What you have to do = Copy these records verbatim, keeping every line as it appears.

Records for processing =
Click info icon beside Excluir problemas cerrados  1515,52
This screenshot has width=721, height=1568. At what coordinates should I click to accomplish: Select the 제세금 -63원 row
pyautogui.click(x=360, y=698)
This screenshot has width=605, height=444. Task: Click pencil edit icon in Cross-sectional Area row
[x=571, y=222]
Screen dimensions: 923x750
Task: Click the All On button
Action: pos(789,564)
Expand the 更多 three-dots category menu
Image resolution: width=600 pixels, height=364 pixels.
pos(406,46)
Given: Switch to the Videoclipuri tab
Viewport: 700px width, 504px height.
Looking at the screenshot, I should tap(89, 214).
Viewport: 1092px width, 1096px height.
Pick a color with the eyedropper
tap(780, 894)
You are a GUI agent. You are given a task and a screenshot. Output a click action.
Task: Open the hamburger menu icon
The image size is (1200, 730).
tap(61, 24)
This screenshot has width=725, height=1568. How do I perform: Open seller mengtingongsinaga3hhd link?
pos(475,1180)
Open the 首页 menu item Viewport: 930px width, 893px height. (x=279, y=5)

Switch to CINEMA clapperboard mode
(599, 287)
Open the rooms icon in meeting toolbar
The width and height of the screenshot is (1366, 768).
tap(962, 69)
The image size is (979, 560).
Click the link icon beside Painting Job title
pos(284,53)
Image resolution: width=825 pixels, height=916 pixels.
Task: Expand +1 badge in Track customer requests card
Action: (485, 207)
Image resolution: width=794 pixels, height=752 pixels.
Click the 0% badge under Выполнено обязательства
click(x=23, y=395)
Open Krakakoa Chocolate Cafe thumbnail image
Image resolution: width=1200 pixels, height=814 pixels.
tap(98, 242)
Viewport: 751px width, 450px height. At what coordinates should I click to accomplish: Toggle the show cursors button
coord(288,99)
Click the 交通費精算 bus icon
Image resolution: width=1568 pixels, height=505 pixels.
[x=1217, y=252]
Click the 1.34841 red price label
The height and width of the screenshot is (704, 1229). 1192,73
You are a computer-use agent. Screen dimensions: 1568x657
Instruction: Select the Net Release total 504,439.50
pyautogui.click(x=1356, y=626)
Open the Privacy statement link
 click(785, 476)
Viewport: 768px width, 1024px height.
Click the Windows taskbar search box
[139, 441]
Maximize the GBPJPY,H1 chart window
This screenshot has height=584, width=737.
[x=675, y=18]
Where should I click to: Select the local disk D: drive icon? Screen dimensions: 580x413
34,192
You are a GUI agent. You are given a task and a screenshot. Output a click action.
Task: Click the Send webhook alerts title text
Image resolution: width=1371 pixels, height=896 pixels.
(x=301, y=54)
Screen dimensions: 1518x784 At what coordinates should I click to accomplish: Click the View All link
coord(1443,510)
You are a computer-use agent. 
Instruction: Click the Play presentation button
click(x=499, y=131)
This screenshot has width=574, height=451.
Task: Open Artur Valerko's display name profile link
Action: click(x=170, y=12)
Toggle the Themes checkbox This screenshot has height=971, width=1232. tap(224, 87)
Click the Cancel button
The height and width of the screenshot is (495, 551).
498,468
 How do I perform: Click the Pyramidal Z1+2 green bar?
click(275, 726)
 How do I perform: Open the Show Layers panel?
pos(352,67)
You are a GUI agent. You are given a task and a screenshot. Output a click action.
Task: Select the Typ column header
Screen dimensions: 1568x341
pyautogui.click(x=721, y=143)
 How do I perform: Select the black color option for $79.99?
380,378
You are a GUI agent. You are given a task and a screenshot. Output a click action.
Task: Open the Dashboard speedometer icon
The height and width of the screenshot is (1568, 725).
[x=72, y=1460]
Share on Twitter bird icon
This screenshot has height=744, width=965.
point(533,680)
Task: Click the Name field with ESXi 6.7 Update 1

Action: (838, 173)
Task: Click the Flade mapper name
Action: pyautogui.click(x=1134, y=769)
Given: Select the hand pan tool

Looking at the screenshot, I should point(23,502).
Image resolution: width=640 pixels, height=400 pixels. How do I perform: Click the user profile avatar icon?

Answer to this task =
Click info icon beside Excluir problemas cerrados  1515,52
This screenshot has width=721, height=1568. At what coordinates should I click to accomplish: Select the 제세금 -63원 row
pyautogui.click(x=360, y=698)
This screenshot has width=605, height=444. Task: Click pencil edit icon in Cross-sectional Area row
[x=571, y=222]
Screen dimensions: 923x750
Task: Click the All On button
Action: pos(789,564)
Expand the 更多 three-dots category menu
Image resolution: width=600 pixels, height=364 pixels.
pos(406,46)
Given: Switch to the Videoclipuri tab
Viewport: 700px width, 504px height.
Looking at the screenshot, I should tap(89, 214).
Viewport: 1092px width, 1096px height.
Pick a color with the eyedropper
tap(780, 894)
You are a GUI agent. You are given a task and a screenshot. Output a click action.
Task: Open the hamburger menu icon
The image size is (1200, 730).
tap(61, 24)
This screenshot has width=725, height=1568. How do I perform: Open seller mengtingongsinaga3hhd link?
pos(475,1180)
Open the 首页 menu item Viewport: 930px width, 893px height. (x=279, y=5)

Switch to CINEMA clapperboard mode
(599, 287)
Open the rooms icon in meeting toolbar
The width and height of the screenshot is (1366, 768).
tap(962, 69)
The image size is (979, 560).
Click the link icon beside Painting Job title
pos(284,53)
Image resolution: width=825 pixels, height=916 pixels.
Task: Expand +1 badge in Track customer requests card
Action: (485, 207)
Image resolution: width=794 pixels, height=752 pixels.
Click the 0% badge under Выполнено обязательства
click(x=23, y=395)
Open Krakakoa Chocolate Cafe thumbnail image
Image resolution: width=1200 pixels, height=814 pixels.
tap(98, 242)
Viewport: 751px width, 450px height. At what coordinates should I click to accomplish: Toggle the show cursors button
coord(288,99)
Click the 交通費精算 bus icon
Image resolution: width=1568 pixels, height=505 pixels.
[x=1217, y=252]
Click the 1.34841 red price label
The height and width of the screenshot is (704, 1229). 1192,73
You are a computer-use agent. Screen dimensions: 1568x657
Instruction: Select the Net Release total 504,439.50
pyautogui.click(x=1356, y=626)
Open the Privacy statement link
 click(785, 476)
Viewport: 768px width, 1024px height.
Click the Windows taskbar search box
[139, 441]
Maximize the GBPJPY,H1 chart window
This screenshot has height=584, width=737.
[x=675, y=18]
Where should I click to: Select the local disk D: drive icon? Screen dimensions: 580x413
34,192
You are a GUI agent. You are given a task and a screenshot. Output a click action.
Task: Click the Send webhook alerts title text
Image resolution: width=1371 pixels, height=896 pixels.
(x=301, y=54)
Screen dimensions: 1518x784 At what coordinates should I click to accomplish: Click the View All link
coord(1443,510)
You are a computer-use agent. 
Instruction: Click the Play presentation button
click(x=499, y=131)
This screenshot has width=574, height=451.
Task: Open Artur Valerko's display name profile link
Action: click(x=170, y=12)
Toggle the Themes checkbox This screenshot has height=971, width=1232. tap(224, 87)
Click the Cancel button
The height and width of the screenshot is (495, 551).
498,468
 How do I perform: Click the Pyramidal Z1+2 green bar?
click(275, 726)
 How do I perform: Open the Show Layers panel?
pos(352,67)
You are a GUI agent. You are given a task and a screenshot. Output a click action.
Task: Select the Typ column header
Screen dimensions: 1568x341
pyautogui.click(x=721, y=143)
 How do I perform: Select the black color option for $79.99?
380,378
You are a GUI agent. You are given a task and a screenshot. Output a click action.
Task: Open the Dashboard speedometer icon
The height and width of the screenshot is (1568, 725).
[x=72, y=1460]
Share on Twitter bird icon
This screenshot has height=744, width=965.
point(533,680)
Task: Click the Name field with ESXi 6.7 Update 1

Action: (838, 173)
Task: Click the Flade mapper name
Action: pyautogui.click(x=1134, y=769)
Given: Select the hand pan tool

Looking at the screenshot, I should point(23,502).
Image resolution: width=640 pixels, height=400 pixels. How do I perform: Click the user profile avatar icon?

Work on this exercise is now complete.